start DATASET EXCERPTS
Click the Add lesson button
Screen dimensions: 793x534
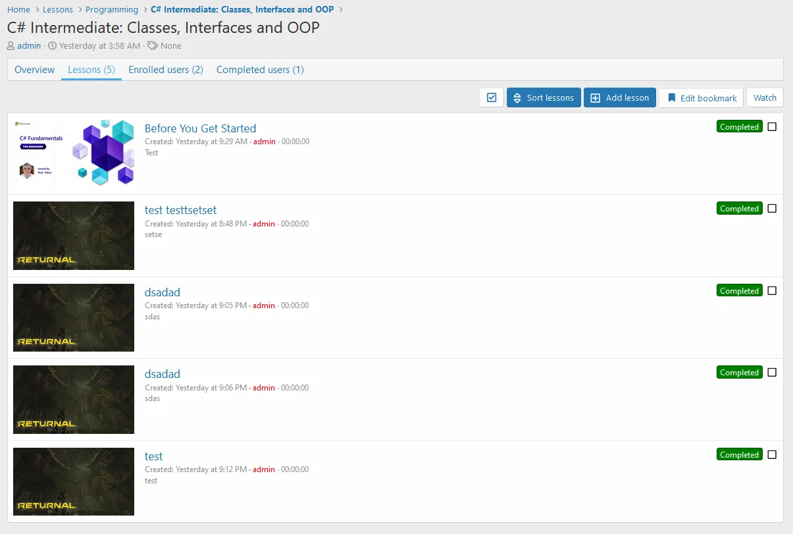[619, 97]
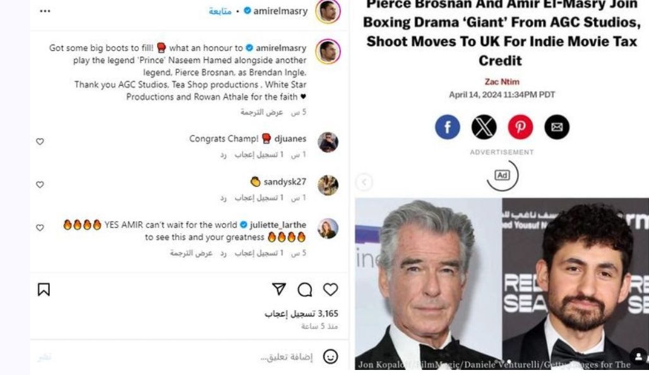Image resolution: width=649 pixels, height=375 pixels.
Task: Like juliette_larthe's comment with heart
Action: [40, 228]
end DATASET EXCERPTS
● **WHAT THIS TASK INVOLVES**
Reproduce the entries above word for word, leaving out the pictures.

● **RESULT FOR THIS TASK**
Click the Add lesson button
Screen dimensions: 793x534
[619, 97]
Image resolution: width=649 pixels, height=375 pixels.
Task: Like juliette_larthe's comment with heart
Action: [40, 228]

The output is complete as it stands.